= Beginning of Section =
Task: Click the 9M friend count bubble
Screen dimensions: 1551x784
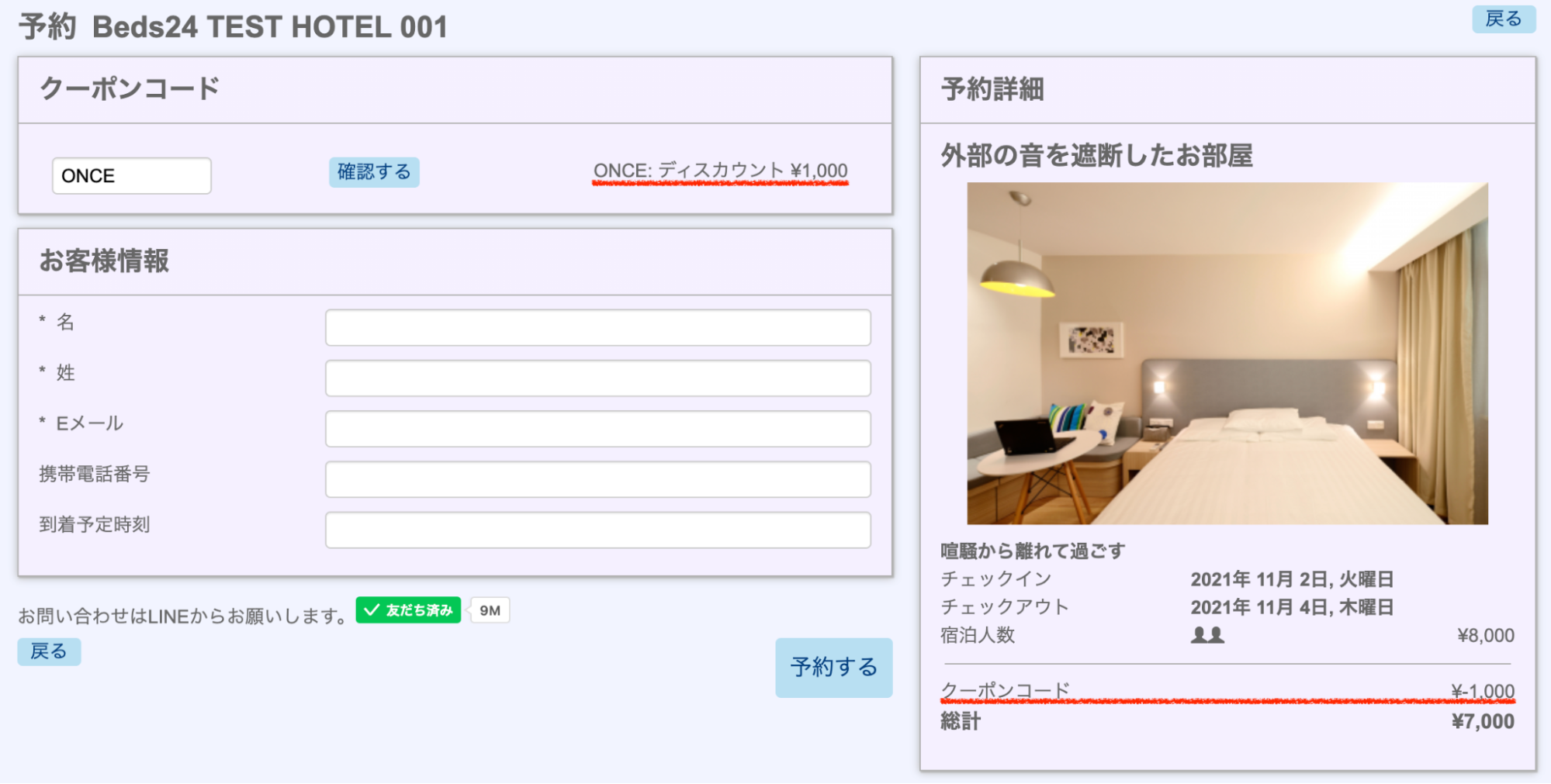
= End of Section =
= Beginning of Section =
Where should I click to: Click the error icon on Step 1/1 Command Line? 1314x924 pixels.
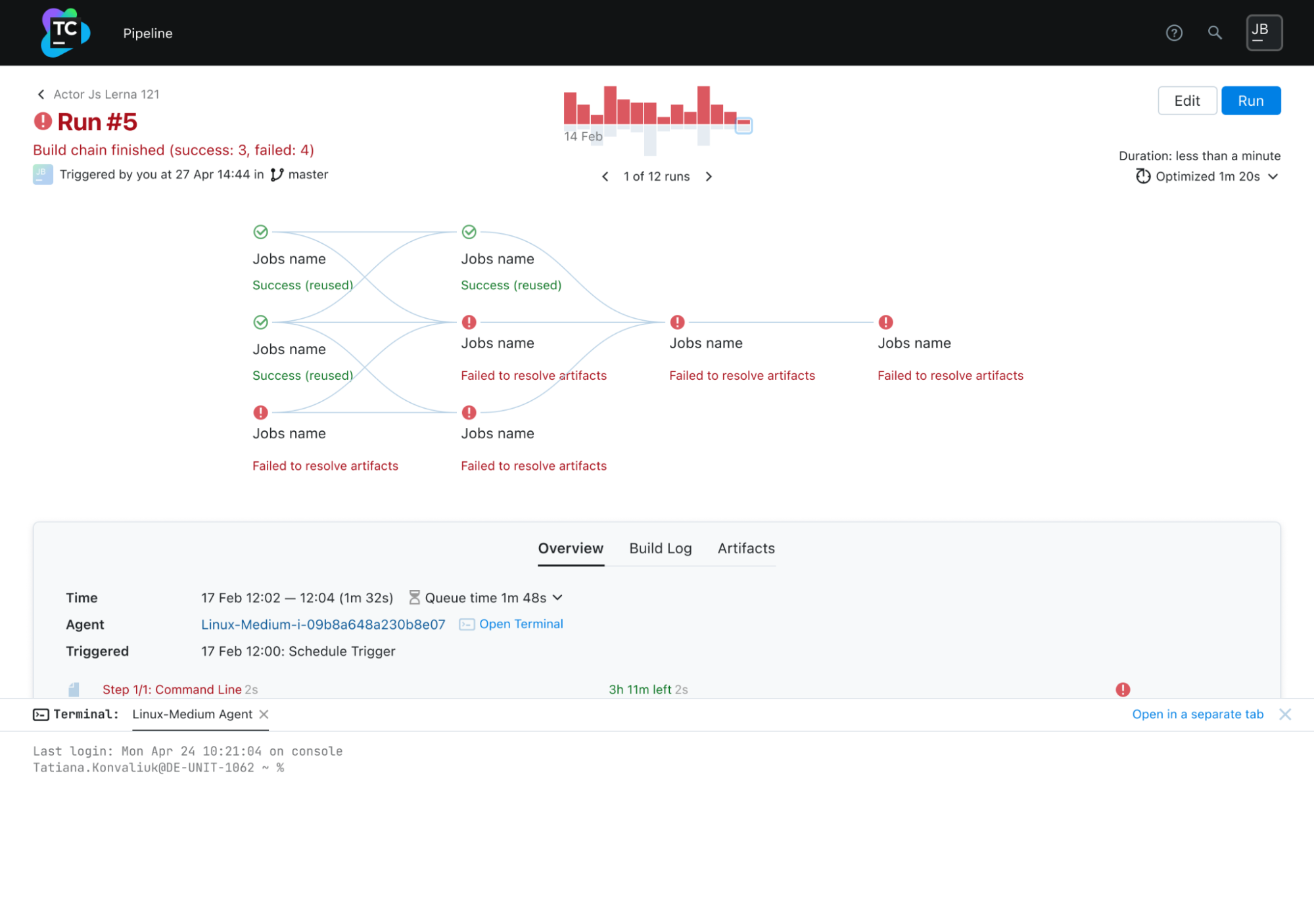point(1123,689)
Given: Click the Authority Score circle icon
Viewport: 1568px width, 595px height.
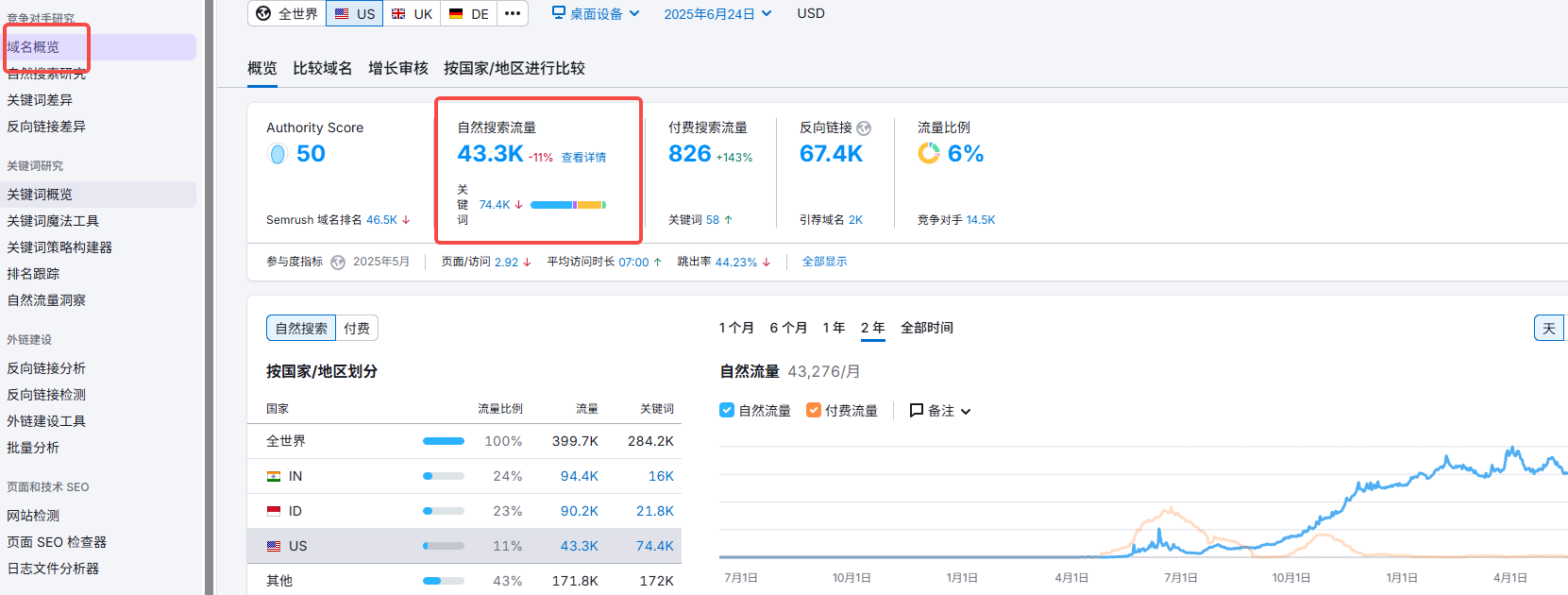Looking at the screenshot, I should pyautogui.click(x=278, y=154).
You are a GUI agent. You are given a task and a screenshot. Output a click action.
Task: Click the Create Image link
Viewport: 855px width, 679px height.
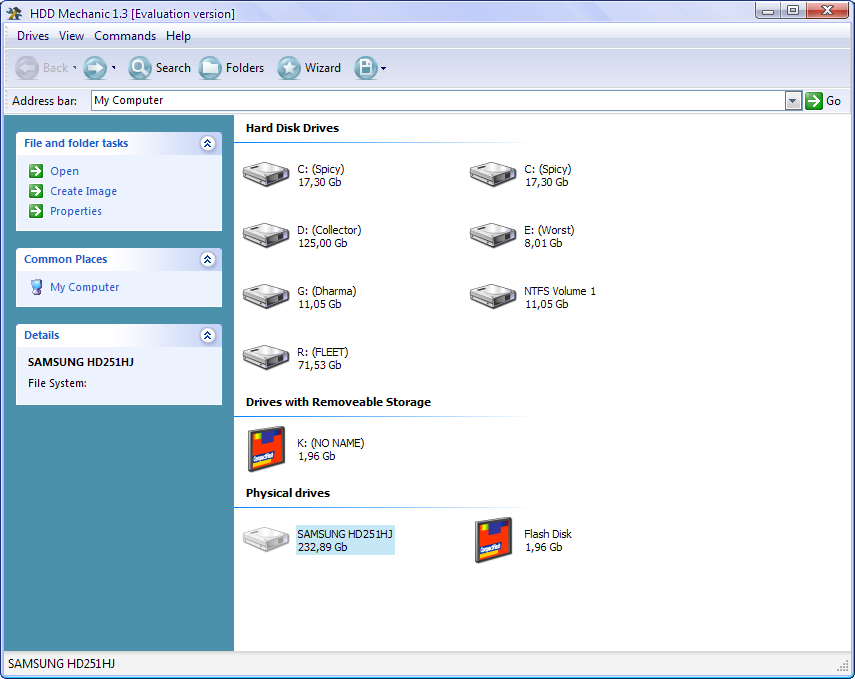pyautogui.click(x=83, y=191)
= End of Section =
= Beginning of Section =
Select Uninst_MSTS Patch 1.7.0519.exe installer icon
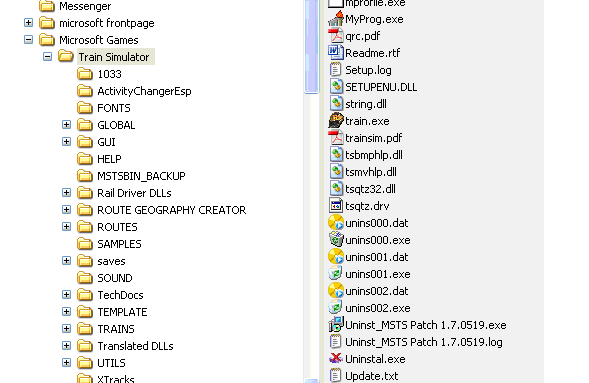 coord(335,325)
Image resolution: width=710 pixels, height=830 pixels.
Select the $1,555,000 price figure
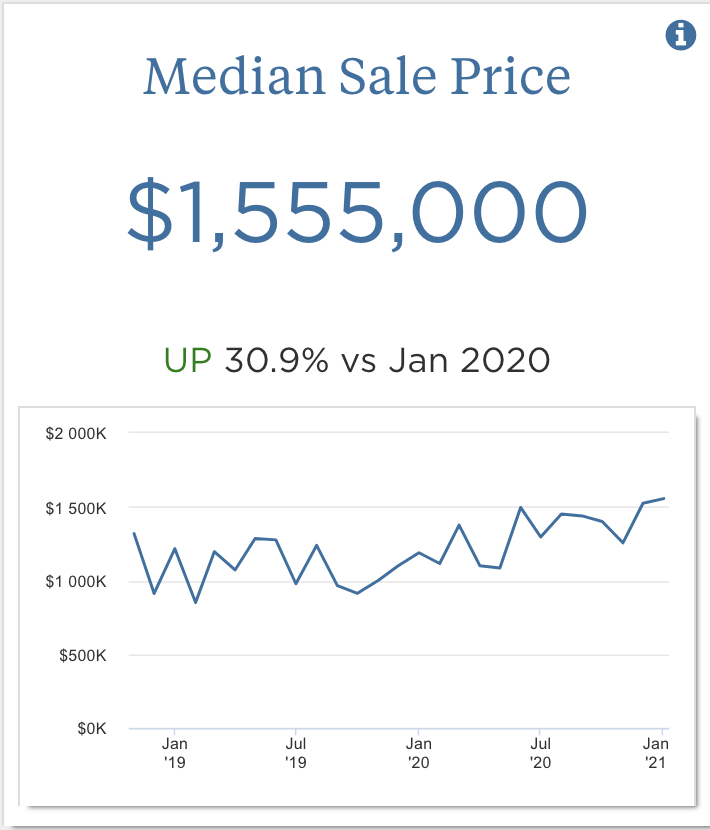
= End of Section =
If a line above holds the string "Image", copy it out.

Task: Click the Create Image link
Image resolution: width=710 pixels, height=830 pixels.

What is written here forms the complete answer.